Unease ahead of the deadline for a peace deal with Iran weighed on the market. That deadline was scheduled for Saturday. If no deal was forthcoming, the U.S. would commence with attacking Iran's power plants.
But after the close, President Trump said he was extending that deadline by 10 days to April 6. The President said this was at the request of the Iranian government. He also said that "talks are ongoing," and "they are going very well."
Both sides have big asks for a peace deal. But the market will focus on the Strait of Hormuz and the transportation of oil. If ships can pass thru without fear of being attacked, that should provide relief to higher energy prices. And if Iranian attacks on surrounding neighbors and their energy facilities cease, that too would help lower prices.
And with lower energy prices, should come higher equities. 1) That would reduce the fear of higher oil and gas prices slowing down the economy. And 2), de-escalation in the region would reduce the risk of it turning into a wider conflict, and/or a prolonged one. We are in the back-half of week 4 of the U.S/Israel campaign against Iran. But with Iran still being able to retaliate and snarl oil shipping, timelines for the war dragging out are real. That's why there's hope that a breakthrough can be had with the ongoing negotiations.
Aside from the Middle East conflict, the markets are also working thru a pullback/correction. Big-tech and AI-related names have struggled over the last several months.
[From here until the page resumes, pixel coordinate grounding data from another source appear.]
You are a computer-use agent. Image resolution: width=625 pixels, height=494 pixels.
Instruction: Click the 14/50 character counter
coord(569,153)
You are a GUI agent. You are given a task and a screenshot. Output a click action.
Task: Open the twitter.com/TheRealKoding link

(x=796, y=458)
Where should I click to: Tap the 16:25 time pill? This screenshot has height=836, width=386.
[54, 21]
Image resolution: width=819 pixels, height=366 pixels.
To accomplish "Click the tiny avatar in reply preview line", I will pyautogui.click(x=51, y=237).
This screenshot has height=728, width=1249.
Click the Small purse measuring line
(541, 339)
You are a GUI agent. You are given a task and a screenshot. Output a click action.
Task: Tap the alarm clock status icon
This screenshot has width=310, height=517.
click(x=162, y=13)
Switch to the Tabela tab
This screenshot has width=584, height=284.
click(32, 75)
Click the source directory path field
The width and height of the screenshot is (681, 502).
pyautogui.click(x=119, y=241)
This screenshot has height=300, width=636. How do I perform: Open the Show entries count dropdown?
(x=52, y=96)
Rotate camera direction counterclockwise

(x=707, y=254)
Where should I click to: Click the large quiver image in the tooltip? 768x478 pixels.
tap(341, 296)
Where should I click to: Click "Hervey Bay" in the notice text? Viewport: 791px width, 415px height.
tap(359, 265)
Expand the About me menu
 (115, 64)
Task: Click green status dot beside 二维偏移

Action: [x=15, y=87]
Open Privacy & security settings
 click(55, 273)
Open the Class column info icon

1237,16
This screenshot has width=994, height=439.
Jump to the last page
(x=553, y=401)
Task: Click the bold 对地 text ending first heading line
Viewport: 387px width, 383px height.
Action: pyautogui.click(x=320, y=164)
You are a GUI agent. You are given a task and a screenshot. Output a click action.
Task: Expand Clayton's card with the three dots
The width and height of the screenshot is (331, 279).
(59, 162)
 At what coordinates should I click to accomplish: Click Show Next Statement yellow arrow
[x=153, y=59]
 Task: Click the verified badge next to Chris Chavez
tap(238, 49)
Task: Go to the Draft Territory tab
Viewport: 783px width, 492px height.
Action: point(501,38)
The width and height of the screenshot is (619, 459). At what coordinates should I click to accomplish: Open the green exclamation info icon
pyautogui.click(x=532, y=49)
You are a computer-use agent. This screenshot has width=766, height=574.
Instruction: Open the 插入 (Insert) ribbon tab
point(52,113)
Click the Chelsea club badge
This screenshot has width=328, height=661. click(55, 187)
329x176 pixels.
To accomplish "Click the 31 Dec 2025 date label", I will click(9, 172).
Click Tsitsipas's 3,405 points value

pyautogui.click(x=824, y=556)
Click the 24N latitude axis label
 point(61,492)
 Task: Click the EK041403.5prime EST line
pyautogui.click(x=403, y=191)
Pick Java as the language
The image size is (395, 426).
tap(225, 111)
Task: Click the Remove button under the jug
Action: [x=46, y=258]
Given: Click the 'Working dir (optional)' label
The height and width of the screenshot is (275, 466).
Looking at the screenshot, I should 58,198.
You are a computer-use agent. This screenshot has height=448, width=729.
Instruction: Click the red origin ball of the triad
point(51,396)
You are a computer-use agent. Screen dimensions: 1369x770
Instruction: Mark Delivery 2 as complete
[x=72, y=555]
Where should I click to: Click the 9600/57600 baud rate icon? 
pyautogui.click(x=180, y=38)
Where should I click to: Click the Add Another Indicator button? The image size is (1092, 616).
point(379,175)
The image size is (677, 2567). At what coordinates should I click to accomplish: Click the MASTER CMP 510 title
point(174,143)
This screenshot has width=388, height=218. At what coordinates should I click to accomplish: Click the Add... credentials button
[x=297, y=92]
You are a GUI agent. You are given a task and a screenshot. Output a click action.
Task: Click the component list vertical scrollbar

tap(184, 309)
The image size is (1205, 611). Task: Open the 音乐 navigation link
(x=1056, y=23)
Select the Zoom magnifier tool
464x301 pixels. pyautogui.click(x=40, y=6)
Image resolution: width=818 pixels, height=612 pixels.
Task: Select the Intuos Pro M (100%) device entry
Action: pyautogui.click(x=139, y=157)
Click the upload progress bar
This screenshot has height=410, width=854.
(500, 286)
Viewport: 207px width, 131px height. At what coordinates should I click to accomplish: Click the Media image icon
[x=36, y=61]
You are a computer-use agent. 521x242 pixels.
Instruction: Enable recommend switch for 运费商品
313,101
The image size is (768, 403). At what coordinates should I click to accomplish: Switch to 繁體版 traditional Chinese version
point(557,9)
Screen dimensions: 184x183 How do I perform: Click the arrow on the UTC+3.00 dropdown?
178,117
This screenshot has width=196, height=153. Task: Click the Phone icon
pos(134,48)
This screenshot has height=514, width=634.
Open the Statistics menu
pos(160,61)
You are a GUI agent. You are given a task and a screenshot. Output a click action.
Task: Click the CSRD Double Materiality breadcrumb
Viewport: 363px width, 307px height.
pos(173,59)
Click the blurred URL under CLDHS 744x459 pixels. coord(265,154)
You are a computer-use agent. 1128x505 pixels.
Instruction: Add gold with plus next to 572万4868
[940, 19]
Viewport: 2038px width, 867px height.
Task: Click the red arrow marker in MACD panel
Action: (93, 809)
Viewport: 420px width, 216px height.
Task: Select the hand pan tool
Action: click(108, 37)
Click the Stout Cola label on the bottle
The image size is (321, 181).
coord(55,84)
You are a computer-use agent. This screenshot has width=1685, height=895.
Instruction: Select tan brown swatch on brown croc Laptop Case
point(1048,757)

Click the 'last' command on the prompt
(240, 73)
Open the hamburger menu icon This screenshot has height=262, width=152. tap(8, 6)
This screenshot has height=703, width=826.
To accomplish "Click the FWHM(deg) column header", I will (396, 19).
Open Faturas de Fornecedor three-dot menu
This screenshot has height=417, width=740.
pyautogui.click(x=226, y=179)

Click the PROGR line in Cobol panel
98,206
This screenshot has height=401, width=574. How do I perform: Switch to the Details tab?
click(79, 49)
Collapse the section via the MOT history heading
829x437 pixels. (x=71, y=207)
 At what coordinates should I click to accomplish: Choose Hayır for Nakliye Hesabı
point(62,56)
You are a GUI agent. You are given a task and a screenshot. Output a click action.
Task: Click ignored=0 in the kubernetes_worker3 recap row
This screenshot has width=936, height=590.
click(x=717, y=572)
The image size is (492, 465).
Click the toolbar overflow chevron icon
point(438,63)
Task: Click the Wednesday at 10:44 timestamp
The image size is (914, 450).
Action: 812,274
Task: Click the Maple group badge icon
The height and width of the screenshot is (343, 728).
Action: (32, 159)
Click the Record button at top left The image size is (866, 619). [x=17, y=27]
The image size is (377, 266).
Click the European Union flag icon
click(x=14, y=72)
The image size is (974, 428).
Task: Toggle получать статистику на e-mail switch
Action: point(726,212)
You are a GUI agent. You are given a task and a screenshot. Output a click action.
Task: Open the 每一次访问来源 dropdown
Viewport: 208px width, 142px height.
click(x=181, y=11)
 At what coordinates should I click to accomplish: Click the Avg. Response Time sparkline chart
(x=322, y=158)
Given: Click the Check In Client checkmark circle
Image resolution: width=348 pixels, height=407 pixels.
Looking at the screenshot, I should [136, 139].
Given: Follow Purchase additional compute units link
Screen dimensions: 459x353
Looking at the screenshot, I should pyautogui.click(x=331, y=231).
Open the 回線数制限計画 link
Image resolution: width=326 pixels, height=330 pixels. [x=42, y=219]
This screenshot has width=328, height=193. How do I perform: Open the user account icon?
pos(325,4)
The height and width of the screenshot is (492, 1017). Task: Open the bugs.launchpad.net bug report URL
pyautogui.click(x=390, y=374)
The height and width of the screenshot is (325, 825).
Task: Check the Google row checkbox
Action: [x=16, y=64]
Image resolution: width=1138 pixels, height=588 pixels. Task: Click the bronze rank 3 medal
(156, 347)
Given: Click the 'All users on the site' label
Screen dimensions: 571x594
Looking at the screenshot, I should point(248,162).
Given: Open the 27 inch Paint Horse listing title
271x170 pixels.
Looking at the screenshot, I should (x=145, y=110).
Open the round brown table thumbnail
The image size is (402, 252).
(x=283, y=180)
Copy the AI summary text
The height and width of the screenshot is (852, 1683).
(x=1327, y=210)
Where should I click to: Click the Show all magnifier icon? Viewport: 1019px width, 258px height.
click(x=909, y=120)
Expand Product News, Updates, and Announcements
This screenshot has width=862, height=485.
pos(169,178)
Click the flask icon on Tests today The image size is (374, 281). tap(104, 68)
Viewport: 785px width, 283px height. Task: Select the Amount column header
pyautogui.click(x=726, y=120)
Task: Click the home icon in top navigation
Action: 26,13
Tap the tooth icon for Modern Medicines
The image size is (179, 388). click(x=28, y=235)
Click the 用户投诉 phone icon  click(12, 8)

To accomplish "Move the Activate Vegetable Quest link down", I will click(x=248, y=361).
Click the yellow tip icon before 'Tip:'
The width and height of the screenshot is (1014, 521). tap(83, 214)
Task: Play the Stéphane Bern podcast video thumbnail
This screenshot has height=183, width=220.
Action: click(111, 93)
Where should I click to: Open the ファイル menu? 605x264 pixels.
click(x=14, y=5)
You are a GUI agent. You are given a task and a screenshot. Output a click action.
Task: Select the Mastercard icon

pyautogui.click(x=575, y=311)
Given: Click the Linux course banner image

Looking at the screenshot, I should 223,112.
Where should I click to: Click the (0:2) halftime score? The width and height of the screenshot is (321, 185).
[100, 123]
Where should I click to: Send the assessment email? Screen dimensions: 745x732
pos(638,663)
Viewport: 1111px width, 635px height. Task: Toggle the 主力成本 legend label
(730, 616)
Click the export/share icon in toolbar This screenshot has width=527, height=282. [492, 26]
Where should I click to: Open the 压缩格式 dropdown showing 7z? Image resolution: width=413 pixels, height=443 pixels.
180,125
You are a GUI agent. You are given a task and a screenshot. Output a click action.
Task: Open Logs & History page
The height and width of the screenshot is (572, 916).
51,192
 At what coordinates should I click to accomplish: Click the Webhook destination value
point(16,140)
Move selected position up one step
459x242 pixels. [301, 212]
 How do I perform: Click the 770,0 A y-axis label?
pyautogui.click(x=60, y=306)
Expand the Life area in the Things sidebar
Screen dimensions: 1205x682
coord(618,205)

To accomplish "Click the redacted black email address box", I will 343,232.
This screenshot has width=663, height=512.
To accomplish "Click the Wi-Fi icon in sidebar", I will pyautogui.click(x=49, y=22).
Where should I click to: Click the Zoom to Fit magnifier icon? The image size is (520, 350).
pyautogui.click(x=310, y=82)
But I chalk that up to just that, a typical pullback/correction.
A pullback is defined as a decline between -5% and -9.99%, and they happen on average of 3-4 times a year, while corrections are defined as a decline between -10% and -19.99%, and they happen on average of about once a year. As painful as they are when going thru them, they are very common. Every bull market has them.
Although, the Iran situation is exacerbating it.
Regardless, we were due for a pullback. But if you know these are commonplace moves, you can instead look at them as opportunities to buy rather than places to sell.
For those keeping track, all of the major indexes are in pullback territory, while the Nasdaq entered correction territory yesterday. From their all-time highs, the Dow is down -8.42%; the S&P 500 is down -7.19%; the Nasdaq is down -10.65%; the small-cap Russell 2000 is down -8.29%; and the mid-cap S&P 400 is down -6.69%.
I should note, however, that both small-caps and mid-caps are up for the year with the Russell up 0.46%, and the S&P 400 up 1.83%. The other indexes are lower, but more modestly than from their highs. The Dow is down -4.38% YTD; the S&P 500 is down -5.38%; and the Nasdaq is down -7.89%.
Once the Middle East conflict comes to a close, and oil starts to head lower, the fears of a wider conflict will end along with it, and the market can get back to trading on the fundamentals, which point to not only higher prices, but another double-digit gain.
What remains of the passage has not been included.